Please copy out the complete JupyterLab setup guide below, word for word.

■ Reading passage:
--------------------
The examples in this section assume you are a data scientist using JupyterLab to pre-process and analyze datasets with Spark and TensorFlow.

The technologies used in this section are as follows:

JupyterLab
HDFS
Apache Spark
TensorFlow using the Yahoo TensorFlowOnSpark distribution
Marathon-LB to expose JupyterLab externally
Estimated time for completion (manual installation): 20 minutes
Target audience: Anyone interested in Data Analytics.

Prerequisites

A cluster running DC/OS 1.11 or higher, with at least 6 private agents and 1 public agent. Each agent should have 2 CPUs and 5 GB of RAM available.
DC/OS CLI installed

Optional: Terraform

If you plan to use GPU support, you should use the dcos-terraform project to provision DC/OS. Please refer to the GPU Cluster Provisioning section in the README for more details.

Installation

This section will describe how to install the HDFS service and the Marathon-LB service.

HDFS

You can install the HDFS service from the DC/OS web-based interface or directly from the CLI. For example, run the following command:

$ dcos package install hdfs

To learn more about HDFS or advanced HDFS installation options, see the HDFS service documentation.

Marathon-LB

To expose JupyterLab externally, install Marathon-LB using the following command:

$ dcos package install marathon-lb

To learn more about Marathon-LB or advanced Marathon-LB installation options, see the Marathon-LB documentation.
--------------------
■ Listed entries:
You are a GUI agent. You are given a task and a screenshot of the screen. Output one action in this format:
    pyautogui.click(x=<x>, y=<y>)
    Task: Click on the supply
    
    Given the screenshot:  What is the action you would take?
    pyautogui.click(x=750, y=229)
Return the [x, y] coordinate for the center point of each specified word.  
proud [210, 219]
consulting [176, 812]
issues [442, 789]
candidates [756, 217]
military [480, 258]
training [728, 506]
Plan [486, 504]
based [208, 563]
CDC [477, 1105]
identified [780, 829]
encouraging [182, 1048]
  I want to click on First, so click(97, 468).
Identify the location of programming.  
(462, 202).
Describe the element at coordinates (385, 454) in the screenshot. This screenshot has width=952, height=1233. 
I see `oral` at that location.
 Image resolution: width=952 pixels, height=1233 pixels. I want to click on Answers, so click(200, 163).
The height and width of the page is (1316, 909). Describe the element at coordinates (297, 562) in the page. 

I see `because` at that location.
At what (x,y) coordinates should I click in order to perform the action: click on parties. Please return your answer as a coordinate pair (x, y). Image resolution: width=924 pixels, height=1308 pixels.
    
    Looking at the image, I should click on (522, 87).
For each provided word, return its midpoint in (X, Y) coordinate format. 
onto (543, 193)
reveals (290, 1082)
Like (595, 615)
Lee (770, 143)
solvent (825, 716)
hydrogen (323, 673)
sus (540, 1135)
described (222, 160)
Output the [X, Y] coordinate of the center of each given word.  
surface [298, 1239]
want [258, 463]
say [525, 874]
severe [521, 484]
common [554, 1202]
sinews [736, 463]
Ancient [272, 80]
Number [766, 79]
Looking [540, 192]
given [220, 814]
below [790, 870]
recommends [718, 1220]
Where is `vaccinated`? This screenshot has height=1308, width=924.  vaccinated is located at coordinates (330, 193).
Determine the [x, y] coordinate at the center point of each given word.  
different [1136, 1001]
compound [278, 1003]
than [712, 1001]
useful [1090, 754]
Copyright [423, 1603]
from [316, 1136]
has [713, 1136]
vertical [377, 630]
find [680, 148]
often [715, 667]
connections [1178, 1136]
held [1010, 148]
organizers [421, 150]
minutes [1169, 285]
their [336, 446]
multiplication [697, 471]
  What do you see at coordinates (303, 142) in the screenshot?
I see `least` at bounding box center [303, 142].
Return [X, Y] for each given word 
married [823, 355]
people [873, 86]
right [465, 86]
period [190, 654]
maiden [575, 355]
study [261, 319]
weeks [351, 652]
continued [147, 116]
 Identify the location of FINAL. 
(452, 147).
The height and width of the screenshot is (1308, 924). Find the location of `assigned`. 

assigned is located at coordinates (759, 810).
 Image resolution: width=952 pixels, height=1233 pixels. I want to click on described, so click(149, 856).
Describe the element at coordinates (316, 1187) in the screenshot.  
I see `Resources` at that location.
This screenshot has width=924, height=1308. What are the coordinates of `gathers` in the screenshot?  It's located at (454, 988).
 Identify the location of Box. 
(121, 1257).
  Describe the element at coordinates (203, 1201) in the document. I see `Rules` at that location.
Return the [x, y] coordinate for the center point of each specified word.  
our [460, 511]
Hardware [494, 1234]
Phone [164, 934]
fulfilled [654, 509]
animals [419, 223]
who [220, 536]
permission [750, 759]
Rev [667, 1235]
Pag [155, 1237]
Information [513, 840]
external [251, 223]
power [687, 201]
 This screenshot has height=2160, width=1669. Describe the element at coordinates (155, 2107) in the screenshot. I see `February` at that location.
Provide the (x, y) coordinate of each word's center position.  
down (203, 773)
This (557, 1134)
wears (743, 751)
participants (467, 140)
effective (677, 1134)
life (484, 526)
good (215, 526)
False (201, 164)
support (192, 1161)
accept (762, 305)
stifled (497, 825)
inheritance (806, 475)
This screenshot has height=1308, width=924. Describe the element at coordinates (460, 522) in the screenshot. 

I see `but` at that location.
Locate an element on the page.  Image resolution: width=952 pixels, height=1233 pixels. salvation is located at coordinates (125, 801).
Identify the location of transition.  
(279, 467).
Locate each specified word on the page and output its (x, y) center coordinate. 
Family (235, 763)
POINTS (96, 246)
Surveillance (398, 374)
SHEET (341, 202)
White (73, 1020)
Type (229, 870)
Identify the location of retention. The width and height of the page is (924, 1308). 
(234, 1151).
--------------------
■ Solution for this exercise:
The examples in this section assume you are a data scientist using JupyterLab to pre-process and analyze datasets with Spark and TensorFlow.

The technologies used in this section are as follows:

JupyterLab
HDFS
Apache Spark
TensorFlow using the Yahoo TensorFlowOnSpark distribution
Marathon-LB to expose JupyterLab externally
Estimated time for completion (manual installation): 20 minutes
Target audience: Anyone interested in Data Analytics.

Prerequisites

A cluster running DC/OS 1.11 or higher, with at least 6 private agents and 1 public agent. Each agent should have 2 CPUs and 5 GB of RAM available.
DC/OS CLI installed

Optional: Terraform

If you plan to use GPU support, you should use the dcos-terraform project to provision DC/OS. Please refer to the GPU Cluster Provisioning section in the README for more details.

Installation

This section will describe how to install the HDFS service and the Marathon-LB service.

HDFS

You can install the HDFS service from the DC/OS web-based interface or directly from the CLI. For example, run the following command:

$ dcos package install hdfs

To learn more about HDFS or advanced HDFS installation options, see the HDFS service documentation.

Marathon-LB

To expose JupyterLab externally, install Marathon-LB using the following command:

$ dcos package install marathon-lb

To learn more about Marathon-LB or advanced Marathon-LB installation options, see the Marathon-LB documentation.